Dezenas de associações de bibliotecas, incluindo a Associação Americana de Bibliotecas, aprovaram resoluções recusando cooperarem com pedidos de informação formulados ao abrigo do USA PATRIOT. E é significativo que mais de 140 comunidades nos EUA tenham adoptado resoluções críticas do acto USA PATRIOT, nos concelhos municipais ou legislaturas estaduais. A lista incluí três estados (Alaska, Hawaii e Vermont) e cidades importantes como Detroit, Philadelphia e Minneapolis. Em conjunto, comunidades em 27 estados representando mais de 16 milhões de pessoas, criticaram o Acto e impedem os seus serviços policiais locais de cooperar com os pedidos do FBI que violem os direitos cívicos individuais garantidos pela Constituição.
Recentemente, a nova agência Administração de Segurança de Transportes[3], foi forçada a admitir que mantém uma lista de milhares de nomes que considera merecedores de atenção especial nos aeroportos[4]. Esta lista inclui inúmeros activistas políticos e demonstra como os novos poderes alegadamente necessários para combater terrorismo vão sendo usados para combater as divergências de opinião. Ao abrigo do Acto, foi emitida a ordem presidencial que permite ao presidente ou secretário da Defesa classificar um cidadão norte-americano ou estrangeiro como «inimigo combatente», privá-lo dos seus direitos legais, e sujeitá-lo a um tribunal militar. Tal foi aplicado a John Walker Lindh e Jose Padilla, detidos no Afeganistão e Chicago (nos EUA) respectivamente.

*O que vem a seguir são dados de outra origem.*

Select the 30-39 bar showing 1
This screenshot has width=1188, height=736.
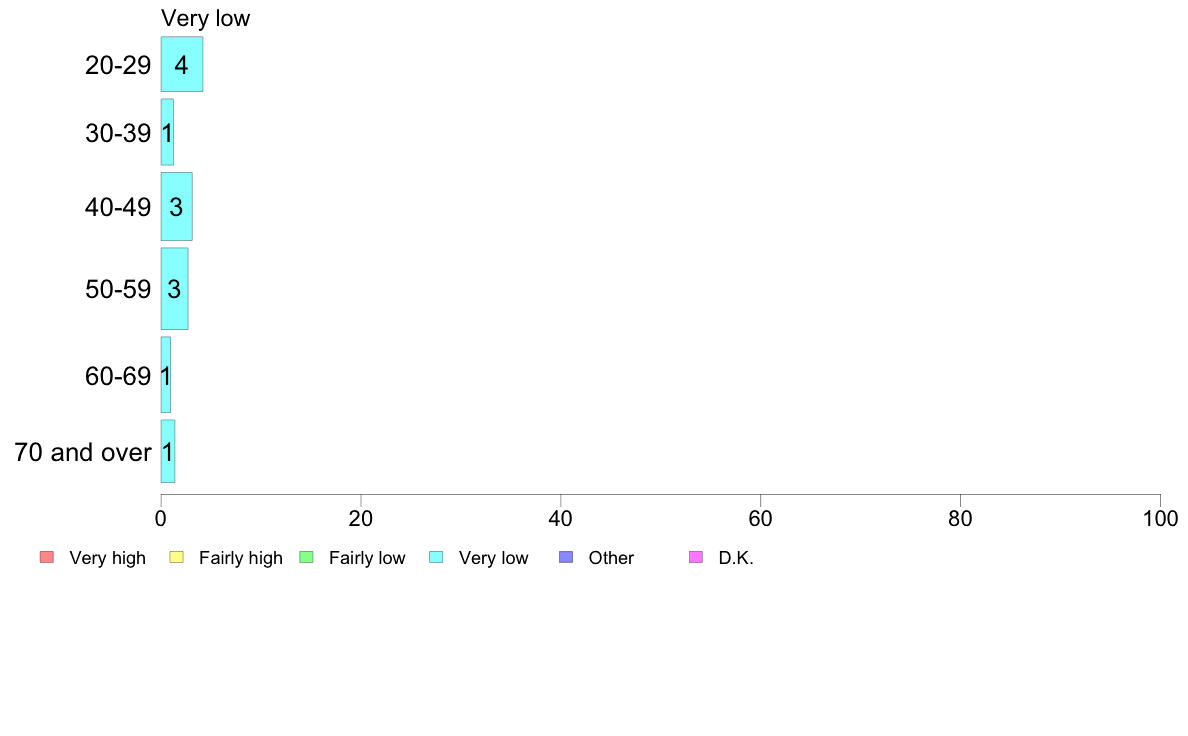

1 A lei pública 107-56 recebe o nome USA PATRIOT como abreviatura de Uniting and Stengthening America by Providing Appropriate Tools Required to Intercept and Obstruct Terrorism (Unindo e Fortalecendo a América Providenciando Instrumentos Necessários para Interceptar e Obstruir o Terrorismo).
2 Sistema de Informação e Prevenção de Terrorismo - Terrorism Information and Prevention System (TIPS)
3 Transportation Security Administration (TSA)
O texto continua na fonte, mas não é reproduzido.